>> Start DATA TO PROCESS
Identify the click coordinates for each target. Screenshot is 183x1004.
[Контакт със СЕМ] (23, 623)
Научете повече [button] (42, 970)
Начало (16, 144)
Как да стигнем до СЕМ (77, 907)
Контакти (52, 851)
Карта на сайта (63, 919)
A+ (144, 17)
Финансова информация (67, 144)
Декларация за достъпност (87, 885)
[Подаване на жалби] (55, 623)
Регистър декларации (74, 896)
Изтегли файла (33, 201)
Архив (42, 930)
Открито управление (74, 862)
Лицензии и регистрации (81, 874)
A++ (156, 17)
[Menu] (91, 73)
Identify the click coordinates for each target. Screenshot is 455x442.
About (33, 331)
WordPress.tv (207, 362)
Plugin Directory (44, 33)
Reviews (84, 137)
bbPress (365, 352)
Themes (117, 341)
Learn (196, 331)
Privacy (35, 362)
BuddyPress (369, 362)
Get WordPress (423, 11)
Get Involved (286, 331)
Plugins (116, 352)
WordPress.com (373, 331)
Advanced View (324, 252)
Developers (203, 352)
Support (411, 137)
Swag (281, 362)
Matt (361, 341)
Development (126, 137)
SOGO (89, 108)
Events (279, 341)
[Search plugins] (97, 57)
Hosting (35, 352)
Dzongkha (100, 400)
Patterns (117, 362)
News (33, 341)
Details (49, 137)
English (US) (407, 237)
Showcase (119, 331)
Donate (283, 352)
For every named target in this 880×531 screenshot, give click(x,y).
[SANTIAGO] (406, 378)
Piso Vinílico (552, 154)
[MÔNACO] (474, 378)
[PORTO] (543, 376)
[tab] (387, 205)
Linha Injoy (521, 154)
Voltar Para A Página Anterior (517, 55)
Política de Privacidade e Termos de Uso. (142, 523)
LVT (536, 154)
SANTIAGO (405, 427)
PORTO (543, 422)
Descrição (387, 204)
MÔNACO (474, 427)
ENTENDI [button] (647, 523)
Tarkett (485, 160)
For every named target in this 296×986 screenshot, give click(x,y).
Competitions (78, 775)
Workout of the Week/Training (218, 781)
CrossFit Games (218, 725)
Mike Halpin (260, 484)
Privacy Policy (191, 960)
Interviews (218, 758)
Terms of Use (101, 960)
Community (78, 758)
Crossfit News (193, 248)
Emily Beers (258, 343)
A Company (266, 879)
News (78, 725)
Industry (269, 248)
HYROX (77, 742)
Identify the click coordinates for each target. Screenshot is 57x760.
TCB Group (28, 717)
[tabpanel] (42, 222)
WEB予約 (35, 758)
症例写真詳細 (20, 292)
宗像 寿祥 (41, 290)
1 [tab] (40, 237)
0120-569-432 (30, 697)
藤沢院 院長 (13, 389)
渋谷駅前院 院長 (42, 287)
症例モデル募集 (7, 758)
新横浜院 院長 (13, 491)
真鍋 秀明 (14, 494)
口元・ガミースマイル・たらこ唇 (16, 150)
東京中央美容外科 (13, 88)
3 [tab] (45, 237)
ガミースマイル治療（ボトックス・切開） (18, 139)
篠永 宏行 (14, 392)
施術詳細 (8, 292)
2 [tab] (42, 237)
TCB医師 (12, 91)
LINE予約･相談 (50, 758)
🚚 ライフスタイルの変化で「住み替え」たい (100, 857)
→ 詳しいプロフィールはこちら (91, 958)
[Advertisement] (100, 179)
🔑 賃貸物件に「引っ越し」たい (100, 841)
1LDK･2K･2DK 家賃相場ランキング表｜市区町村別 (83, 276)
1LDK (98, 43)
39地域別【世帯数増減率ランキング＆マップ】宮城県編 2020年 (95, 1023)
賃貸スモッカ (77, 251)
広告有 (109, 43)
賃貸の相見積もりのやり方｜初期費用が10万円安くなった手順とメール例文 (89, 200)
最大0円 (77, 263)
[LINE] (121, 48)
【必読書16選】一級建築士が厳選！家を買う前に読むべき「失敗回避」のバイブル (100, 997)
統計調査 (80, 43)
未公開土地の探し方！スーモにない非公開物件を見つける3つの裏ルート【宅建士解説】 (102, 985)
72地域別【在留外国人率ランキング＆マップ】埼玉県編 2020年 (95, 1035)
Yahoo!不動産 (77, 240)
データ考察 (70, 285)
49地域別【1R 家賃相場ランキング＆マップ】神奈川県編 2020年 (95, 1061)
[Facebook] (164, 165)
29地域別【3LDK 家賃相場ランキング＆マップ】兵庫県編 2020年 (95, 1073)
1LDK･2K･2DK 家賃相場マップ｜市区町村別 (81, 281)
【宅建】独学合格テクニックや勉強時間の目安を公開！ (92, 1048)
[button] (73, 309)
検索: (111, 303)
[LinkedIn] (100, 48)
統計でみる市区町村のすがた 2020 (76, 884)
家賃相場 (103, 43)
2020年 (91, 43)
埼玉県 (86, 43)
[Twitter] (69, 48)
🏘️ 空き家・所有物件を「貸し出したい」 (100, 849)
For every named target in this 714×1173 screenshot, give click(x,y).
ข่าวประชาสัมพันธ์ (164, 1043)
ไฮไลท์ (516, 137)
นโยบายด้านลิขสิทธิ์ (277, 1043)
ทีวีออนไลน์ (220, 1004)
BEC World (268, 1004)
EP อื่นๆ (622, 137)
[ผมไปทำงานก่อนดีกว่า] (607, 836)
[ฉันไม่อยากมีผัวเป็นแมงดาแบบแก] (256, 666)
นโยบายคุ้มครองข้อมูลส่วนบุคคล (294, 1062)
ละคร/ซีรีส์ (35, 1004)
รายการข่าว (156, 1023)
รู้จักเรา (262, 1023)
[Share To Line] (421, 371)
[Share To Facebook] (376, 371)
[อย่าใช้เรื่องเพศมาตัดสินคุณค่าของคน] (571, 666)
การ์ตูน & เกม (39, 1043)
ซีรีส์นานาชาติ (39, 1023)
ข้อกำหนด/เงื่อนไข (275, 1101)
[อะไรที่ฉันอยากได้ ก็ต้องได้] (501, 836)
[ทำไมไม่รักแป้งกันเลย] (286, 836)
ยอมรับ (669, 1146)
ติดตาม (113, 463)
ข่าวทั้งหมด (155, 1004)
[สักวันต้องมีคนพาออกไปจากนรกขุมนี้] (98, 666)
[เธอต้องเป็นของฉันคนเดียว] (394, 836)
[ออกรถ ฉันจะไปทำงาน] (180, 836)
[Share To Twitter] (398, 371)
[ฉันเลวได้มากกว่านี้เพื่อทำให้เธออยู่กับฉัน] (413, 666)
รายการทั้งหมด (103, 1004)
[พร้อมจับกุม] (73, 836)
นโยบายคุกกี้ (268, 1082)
>> End DATA TO PROCESS
• _WORK TO COMPLETE_
Write out the items again, beginning at the line that has "Interviews (218, 758)" and stopping after the line that has "口元・ガミースマイル・たらこ唇 (16, 150)", and swap "Community" for "Forum" while keeping everything else unchanged.

• _RESPONSE TO THIS EXERCISE_
Interviews (218, 758)
Terms of Use (101, 960)
Forum (78, 758)
Crossfit News (193, 248)
Emily Beers (258, 343)
A Company (266, 879)
News (78, 725)
Industry (269, 248)
HYROX (77, 742)
Identify the click coordinates for each target. Screenshot is 57x760.
TCB Group (28, 717)
[tabpanel] (42, 222)
WEB予約 (35, 758)
症例写真詳細 (20, 292)
宗像 寿祥 (41, 290)
1 [tab] (40, 237)
0120-569-432 (30, 697)
藤沢院 院長 (13, 389)
渋谷駅前院 院長 (42, 287)
症例モデル募集 (7, 758)
新横浜院 院長 (13, 491)
真鍋 秀明 (14, 494)
口元・ガミースマイル・たらこ唇 (16, 150)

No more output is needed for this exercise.